▸ Cosa si chiede: Scrivi il seguito del testo su ChatGPT e i programmatori, riprendendo subito dopo la sua ultima frase.

▸ Estratto fornito:

I motivi per cui ChatGPT non può sostituire i programmatori è dovuto ad una varietà di ragioni, tra le quali partirei da una delle più importanti: il fatto che si tratta di una tecnologia di machine learning non supervisionata (supervised), dove la supervisione è ovviamente quella umana. Per definizione, infatti, la supervisione consiste proprio nel fatto di monitorare (watch) una certa attività per verificare che sia effettuata in modo corretto. Cosa che spesso certe cronache sensazionalistiche e clickbait tendono a dimenticare: ricordiamocelo la prossima volta che leggiamo di intelligenze artificiali che ambiscono a sostituire l’uomo lasciando gli operai a casa, perchè nella migliore delle ipotesi potrebbe essere un improponibile luddismo e, nella peggiore, vero e proprio populismo.

Pareri soggettivi, diranno i più scettici a riguardo, ma siamo talmente convinti che rispondiamo come al solito che ci sia da preoccuparsi più dell’uso che si pensa di fare delle tecnologie che delle tecnologie in sè. Del resto lo dimostra il caso clamoroso e preoccupante dei deepfake: fin quando li usavano per creare controfigure digitali o video divertenti sotto il nostro controllo, va tutto bene. Non appena qualcuno ha inventato un loro uso malevolo o addirittura perverso, le cose sono cambiate radicalmente: troppo semplice limitarsi a dire “blocchiamo tutti”, come un po’ è stato anche detto. Per l’appunto, conta l’uso che se ne fa, e le pause sono relative e poco significative se poi non corrispondono all’essersi un po’ chiarite le idee, in quelle pause.

▸ Insieme di dati:
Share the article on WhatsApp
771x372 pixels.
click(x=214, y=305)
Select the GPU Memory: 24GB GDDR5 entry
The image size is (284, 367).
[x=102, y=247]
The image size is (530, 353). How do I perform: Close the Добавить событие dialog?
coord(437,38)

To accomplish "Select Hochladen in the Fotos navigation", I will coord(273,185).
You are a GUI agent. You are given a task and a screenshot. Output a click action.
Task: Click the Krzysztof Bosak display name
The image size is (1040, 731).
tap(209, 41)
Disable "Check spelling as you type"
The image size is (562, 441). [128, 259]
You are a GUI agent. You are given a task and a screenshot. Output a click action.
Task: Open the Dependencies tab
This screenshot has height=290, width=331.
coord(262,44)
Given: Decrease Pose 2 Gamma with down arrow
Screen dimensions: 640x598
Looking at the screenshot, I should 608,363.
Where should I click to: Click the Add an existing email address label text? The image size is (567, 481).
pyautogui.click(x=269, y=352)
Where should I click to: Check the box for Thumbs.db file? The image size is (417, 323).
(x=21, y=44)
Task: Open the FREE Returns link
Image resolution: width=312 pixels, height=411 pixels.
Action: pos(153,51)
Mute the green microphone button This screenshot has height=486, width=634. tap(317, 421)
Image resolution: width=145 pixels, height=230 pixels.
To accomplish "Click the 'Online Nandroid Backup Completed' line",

▸ Spazio risposta:
Da sempre le tecnologie affiancano i processi di produzione, quale che sia la produzione stessa (editoriale, meccanica, tecnologica, …) e propongono da un lato automatismi sempre più marcati e potenti. Ci sta che in questi tempi le intelligenze artificiali lo facciano, insomma. Questo va colto come opportunità, non come minaccia, per quanto ovviamente sia facile nascondersi dietro la tecnologie e darle semplicemente la colpa di qualsiasi problema. Del resto, i software sbagliano e convivono con l’errore da quanto esistono e da quando venne scoperto il primo bug, letteralmente una falena rimasta incastrata dentro un preistorico calcolatore dell’università di Harvard. Vale anche la pena ricordare che le intelligenze artificiali più “spaventose” per l’opinione pubblica sono tipicamente non supervisionate, per cui l’antidopo più semplice resta sempre quelle di supervisionarle da parte di un esperto (sto semplificando un po’, ma è per capirci) – ecco perchè, in modo connaturato alle tecnologie stesse, la conoscenza è potere, ed è importante studiare come funzionano le cose prima di emettere giudizi sbrigativi e fuorvianti. Il problema non è tanto quanto potenti diventino queste tecnologie, dato che sempre più aziende ci investiranno, quanto l’attribuzione di compiti e ruoli a queste tecnologie su criteri eventualmente sbagliati o biased.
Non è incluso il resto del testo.